For most of his career, Bob Odenkirk was synonymous with alternative comedy. That changed when he delivered a transformative dramatic performance as the silver-tongued Saul Goodman in Breaking Bad and Better Call Saul. In 2021, Odenkirk pivotally shifted gears again, reinventing himself as an unlikely action hero in Nobody. As Hutch Mansell—a dormant assassin pulled back into a world of violence—Odenkirk proved he could handle a firearm as skillfully as a punchline.
While the world marveled at this cinematic metamorphosis, longtime fans of Mr. Show with Bob and David weren’t the least bit shocked. On his seminal HBO sketch series, Odenkirk spent years portraying an array of unhinged, dangerous, and inexplicably “hard” characters. If anything, some of his sketch personas make Hutch Mansell look like a pacifist. Here are five Mr. Show characters who are even more “badass” than the protagonist of Nobody.
5
The Kidnapper
In a standout Season 4 sketch, Odenkirk plays a criminal whose incompetence is matched only by his pain tolerance. After kidnapping a child and returning him without a ransom demand, the kidnapper calls the frantic father to gloat about a “package” left in the park—a severed toe. The twist? The child is perfectly intact. In a moment of surreal realization, the kidnapper checks his own feet and discovers he accidentally mutilated himself instead of his victim.
While Hutch Mansell is a tactical genius, it takes a terrifying level of commitment (or sheer lunacy) to slice off your own digit and not even notice until you’re on the phone. Hutch might be tough, but he still values his extremities.
4
Don Tirelli
Don Tirelli is a mob boss with a very specific, very violent worldview. In Season 3, we meet Tirelli in a pizzeria where his henchmen are debating the existence of numbers beyond 24. Tirelli eventually shuts down the argument with an iron fist, decreeing that 24 is the definitive mathematical ceiling. When a delivery bill of $25 proves him wrong, Tirelli doesn’t admit defeat—he opens fire on his subordinates.

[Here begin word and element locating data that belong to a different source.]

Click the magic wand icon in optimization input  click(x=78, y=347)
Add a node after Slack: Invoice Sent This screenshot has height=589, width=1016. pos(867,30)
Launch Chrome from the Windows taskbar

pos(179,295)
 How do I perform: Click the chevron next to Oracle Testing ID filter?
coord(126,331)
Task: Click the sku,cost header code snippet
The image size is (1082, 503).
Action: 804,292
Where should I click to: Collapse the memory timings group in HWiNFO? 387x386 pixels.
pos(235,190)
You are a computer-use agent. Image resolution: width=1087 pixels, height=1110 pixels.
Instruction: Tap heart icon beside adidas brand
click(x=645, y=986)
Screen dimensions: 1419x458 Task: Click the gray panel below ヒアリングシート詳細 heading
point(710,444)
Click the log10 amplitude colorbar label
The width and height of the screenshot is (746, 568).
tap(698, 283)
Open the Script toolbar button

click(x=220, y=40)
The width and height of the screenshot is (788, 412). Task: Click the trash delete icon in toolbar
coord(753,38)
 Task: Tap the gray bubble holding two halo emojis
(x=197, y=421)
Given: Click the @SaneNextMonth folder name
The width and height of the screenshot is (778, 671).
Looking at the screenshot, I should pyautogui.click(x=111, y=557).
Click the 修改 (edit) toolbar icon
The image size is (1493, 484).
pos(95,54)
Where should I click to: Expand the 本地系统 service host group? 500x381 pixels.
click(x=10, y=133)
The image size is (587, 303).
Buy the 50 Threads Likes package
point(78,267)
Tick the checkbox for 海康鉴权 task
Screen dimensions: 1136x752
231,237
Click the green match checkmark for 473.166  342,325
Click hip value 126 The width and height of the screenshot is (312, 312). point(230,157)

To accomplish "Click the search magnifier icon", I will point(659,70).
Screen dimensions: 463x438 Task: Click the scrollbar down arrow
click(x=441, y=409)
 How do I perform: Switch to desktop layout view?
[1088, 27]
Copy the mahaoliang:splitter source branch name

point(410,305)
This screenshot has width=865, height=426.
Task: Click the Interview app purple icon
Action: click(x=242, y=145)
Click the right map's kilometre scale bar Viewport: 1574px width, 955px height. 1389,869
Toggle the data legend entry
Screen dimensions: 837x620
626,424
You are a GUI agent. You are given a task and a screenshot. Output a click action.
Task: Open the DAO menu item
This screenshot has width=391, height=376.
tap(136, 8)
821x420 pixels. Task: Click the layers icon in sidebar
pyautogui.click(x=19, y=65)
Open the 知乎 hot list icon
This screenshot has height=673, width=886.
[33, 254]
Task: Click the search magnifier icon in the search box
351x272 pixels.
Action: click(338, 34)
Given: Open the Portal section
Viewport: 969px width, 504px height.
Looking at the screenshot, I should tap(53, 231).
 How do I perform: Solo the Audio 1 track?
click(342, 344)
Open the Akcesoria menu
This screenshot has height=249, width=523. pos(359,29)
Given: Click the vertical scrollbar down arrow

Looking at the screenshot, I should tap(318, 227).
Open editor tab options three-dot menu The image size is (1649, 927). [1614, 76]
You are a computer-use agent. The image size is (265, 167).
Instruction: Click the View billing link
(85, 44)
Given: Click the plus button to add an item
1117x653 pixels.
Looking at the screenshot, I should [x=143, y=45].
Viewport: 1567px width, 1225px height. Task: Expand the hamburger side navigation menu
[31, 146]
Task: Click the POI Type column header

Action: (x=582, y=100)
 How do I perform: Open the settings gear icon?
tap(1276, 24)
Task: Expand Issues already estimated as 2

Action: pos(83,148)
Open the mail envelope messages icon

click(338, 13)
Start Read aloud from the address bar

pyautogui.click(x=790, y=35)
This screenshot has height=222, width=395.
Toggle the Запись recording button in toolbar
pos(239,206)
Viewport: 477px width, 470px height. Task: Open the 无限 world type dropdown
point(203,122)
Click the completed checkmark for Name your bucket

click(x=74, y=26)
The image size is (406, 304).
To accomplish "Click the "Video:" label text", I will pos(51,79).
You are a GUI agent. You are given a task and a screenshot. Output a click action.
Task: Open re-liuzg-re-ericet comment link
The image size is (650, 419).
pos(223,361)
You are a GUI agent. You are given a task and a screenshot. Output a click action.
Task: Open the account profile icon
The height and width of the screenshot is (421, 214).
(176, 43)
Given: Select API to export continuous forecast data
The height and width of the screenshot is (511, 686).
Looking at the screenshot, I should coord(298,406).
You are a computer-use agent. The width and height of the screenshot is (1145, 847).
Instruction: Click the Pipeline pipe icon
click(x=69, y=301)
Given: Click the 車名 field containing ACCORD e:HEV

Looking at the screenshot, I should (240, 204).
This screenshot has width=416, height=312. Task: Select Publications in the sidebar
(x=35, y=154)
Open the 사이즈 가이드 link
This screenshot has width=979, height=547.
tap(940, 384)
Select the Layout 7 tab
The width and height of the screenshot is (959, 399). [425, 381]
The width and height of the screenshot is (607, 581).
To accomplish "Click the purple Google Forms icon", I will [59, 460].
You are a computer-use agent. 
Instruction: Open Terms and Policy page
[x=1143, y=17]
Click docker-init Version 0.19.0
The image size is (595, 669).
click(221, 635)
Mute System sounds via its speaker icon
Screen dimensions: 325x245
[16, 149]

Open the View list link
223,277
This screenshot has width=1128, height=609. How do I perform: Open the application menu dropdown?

There is a unique brand of badassery in being so ruthless that you attempt to enforce your own reality on the laws of mathematics. Hutch fights the Russian mob; Don Tirelli fights the concept of counting.
3
The Job Interviewee
In this sketch, Odenkirk’s character undergoes a polygraph test for a prospective employer. What begins as a standard background check quickly descends into a confession of impossible feats. He admits to every illicit drug known to man, stealing classified NASA technology, and even committing murder with his mind. The legendary punchline reveals he once derailed a train using only his anatomy and then proceeded to eat the locomotive bit by bit.
Hutch Mansell can clear a bus full of thugs, but he hasn’t exactly displayed telekinetic assassination skills or the digestive fortitude to consume heavy machinery. For a shoe salesman, this guy has a resume that would make John Wick tremble.
2
Todd Benley
Season 4 introduced us to Todd Benley, the sole survivor of a horrific plane crash in the Andes. While the world viewed him as a miracle, the grim reality was far more gluttonous. Benley, depicted by Odenkirk in an expansive fat suit, managed to survive for a month by eating all 234 of his fellow passengers.
Hutch Mansell’s body count is impressive, but analytical fans estimate his kill count at roughly 78. Todd Benley tripled that number and did so without a single bullet—just a fork and a knife. That is a level of savage survivalism that Nobody simply can’t touch.
1
Edmund Premington
Finally, we have Edmund Premington, a “Great White Hunter” who takes the concept of masculinity to a grotesque extreme. While regaling a high-society audience with tales of the African veldt, Premington repeatedly references the physical sensations in his scrotum. When the crowd recoils at his vulgarity, Premington reveals his secret: he isn’t just being crude; he is a biological marvel.
Opening his coat, he reveals he is covered in scrotums from head to toe. Hutch Mansell might have “balls” in the metaphorical sense, but Premington literally possesses dozens of them. In the world of Mr. Show, anatomical redundancy is the ultimate power move.